The Hyundai En Banc Decision
Eight months after oral argument, the en banc court issued its decision. Writing for the majority this time, Justice Nguyen held that under the "extremely limited" standard of review on appeal, the settlement objectors had to make a "strong showing" that the district court clearly abused its discretion, which they failed to do. Far from abusing its discretion, the en banc found that the district court, "performed an admirable job of managing this complex litigation [after] ... multiple status conferences and ... several rounds of briefing to ensure that all of the litigants' concerns were heard and addressed," and made "careful findings ... which more than support the judgment."
Regarding the viability of nationwide classes, and nationwide consumer fraud classes in particular, the majority dispelled the earlier panel's "grave concerns" by finding that the predominance element is "readily met" in cases alleging consumer fraud. The en banc also held that the onus is again on the foreign law proponent to show that California law materially differs from, and conflicts with, the foreign law, and that the foreign state's interests would be more impaired than California's under the governmental interest test. Turning to the facts, the en banc court found that none of the objectors presented an adequate choice-of-law analysis or explained how, based on the facts, California's governmental interest test was met. Nor did they argue that differences between the consumer protection laws of all fifty states precluded certification of a settlement class. Consequently, the en banc ruled that "neither the district court nor class counsel were obligated to address choice-of-law issues beyond those raised by the objectors, and we will not decertify a class action for lack of such analysis."
The en banc also made abundantly clear that the "criteria for class certification are applied differently in litigation classes and settlement classes," holding that "a common course of conduct by the defendant" such as published statements by automakers that are allegedly "false or misleading," can establish "predominance in nationwide class actions."
Now writing for the dissent, Justice Ikuta repeated virtually all of the points and contentions from the original Hyundai opinion, including her conclusion the district court's "failure to determine the applicable law meant it failed to fulfill its independent obligation to conduct a rigorous analysis to determine whether the party seeking certification has met the prerequisites of Rule 23."

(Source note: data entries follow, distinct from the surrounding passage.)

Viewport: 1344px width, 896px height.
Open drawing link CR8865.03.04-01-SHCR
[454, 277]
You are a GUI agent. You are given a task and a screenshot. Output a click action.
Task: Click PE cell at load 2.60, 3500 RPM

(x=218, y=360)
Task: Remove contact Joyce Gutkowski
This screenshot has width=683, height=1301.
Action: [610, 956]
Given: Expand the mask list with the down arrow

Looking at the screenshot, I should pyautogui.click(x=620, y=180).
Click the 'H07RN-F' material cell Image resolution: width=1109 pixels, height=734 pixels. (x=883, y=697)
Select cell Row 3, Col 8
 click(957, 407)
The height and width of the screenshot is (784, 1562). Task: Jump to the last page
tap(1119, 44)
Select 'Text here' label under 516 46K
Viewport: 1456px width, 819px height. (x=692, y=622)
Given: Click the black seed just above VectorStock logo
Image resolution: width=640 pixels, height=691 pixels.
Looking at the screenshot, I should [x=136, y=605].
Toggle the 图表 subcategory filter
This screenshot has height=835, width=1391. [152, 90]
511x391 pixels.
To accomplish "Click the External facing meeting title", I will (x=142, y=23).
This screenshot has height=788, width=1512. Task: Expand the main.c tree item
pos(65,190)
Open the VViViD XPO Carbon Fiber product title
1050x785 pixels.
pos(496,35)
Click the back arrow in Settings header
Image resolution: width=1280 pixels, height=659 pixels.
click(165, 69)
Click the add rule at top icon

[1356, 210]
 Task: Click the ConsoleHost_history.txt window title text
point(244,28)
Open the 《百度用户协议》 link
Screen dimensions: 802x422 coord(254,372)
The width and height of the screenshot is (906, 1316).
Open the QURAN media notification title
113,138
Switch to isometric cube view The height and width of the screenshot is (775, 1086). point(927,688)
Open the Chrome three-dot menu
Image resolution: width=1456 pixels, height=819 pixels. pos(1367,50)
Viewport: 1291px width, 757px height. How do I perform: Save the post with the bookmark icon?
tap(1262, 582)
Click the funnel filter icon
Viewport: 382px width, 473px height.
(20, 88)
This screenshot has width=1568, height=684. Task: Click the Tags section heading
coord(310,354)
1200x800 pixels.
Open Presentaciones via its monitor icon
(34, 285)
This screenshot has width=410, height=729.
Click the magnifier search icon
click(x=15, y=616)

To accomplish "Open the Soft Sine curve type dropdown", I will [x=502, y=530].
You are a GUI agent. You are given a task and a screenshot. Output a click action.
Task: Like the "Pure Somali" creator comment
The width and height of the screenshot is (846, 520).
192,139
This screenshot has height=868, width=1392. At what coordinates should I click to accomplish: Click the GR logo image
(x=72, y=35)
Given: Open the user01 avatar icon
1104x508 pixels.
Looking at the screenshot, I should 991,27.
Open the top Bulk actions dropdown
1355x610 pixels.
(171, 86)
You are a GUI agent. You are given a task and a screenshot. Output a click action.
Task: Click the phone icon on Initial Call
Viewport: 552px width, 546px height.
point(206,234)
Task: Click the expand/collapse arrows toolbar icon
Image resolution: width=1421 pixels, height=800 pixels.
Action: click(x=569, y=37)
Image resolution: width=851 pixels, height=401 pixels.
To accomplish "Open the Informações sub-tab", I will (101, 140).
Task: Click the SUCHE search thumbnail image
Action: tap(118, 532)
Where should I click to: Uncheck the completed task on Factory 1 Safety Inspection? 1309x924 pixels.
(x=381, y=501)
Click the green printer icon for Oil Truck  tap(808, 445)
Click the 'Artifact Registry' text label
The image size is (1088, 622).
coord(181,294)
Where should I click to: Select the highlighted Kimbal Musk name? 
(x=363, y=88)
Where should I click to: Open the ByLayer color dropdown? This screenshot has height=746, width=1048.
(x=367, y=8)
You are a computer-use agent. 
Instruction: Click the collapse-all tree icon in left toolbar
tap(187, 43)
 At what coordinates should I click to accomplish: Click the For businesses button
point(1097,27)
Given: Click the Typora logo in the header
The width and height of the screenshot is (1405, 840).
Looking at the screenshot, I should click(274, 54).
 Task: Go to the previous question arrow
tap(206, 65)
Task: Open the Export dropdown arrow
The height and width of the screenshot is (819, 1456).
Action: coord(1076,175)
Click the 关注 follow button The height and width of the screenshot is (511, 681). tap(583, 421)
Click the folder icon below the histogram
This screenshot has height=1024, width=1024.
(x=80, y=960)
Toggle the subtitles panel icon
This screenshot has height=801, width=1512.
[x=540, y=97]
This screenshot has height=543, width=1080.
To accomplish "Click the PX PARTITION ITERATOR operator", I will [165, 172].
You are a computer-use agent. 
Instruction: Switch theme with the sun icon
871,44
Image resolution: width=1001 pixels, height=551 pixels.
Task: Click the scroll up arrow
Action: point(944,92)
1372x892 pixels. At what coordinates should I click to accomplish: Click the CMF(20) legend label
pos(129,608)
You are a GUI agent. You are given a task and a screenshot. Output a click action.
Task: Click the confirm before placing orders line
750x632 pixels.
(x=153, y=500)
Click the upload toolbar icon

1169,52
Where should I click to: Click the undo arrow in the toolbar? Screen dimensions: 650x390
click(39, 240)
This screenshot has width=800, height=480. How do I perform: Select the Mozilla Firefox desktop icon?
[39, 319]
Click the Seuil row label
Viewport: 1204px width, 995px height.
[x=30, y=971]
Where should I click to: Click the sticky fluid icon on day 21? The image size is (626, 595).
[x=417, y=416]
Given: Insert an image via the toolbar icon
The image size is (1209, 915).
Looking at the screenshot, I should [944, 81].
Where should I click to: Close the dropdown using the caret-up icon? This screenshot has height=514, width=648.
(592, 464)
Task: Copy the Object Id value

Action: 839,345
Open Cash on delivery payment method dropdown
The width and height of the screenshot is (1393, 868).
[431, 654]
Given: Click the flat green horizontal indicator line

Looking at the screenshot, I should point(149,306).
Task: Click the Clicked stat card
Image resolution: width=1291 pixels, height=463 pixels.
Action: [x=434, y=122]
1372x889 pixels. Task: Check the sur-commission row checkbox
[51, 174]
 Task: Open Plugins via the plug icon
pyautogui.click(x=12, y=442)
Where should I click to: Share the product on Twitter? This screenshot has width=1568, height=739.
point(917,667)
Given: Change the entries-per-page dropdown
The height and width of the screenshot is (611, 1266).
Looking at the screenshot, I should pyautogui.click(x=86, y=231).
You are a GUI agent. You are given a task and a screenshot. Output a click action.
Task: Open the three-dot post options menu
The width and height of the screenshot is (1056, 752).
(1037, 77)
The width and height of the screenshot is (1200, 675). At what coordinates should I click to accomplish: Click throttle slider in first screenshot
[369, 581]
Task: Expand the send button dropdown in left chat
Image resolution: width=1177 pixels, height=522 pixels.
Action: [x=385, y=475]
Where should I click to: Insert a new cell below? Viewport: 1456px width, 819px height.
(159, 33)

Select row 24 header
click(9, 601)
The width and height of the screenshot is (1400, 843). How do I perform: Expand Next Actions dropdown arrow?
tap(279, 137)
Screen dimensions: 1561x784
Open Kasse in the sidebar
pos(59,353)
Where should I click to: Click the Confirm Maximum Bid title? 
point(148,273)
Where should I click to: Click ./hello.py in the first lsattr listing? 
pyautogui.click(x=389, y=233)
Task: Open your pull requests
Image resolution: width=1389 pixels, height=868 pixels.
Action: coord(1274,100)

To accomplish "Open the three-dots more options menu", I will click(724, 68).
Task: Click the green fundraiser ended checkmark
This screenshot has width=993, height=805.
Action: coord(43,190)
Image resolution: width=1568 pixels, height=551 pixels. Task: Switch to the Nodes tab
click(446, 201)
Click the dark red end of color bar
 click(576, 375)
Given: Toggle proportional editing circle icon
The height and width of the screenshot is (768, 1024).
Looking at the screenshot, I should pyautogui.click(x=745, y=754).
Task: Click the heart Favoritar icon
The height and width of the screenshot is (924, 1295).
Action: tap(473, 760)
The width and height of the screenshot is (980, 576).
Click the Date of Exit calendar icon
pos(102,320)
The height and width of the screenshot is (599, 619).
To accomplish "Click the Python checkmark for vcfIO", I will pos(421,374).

Obviously, the views of Hyundai majority and dissent on the propriety of nationwide classes could not be any further apart, underscoring why en banc review of the Hyundai decision was necessary in the first place -- to eliminate intra-circuit splits. With the split resolved in favor of consumers, the nationwide class action has been restored as a viable and necessary mechanism of redressing consumer grievances and protecting consumer rights.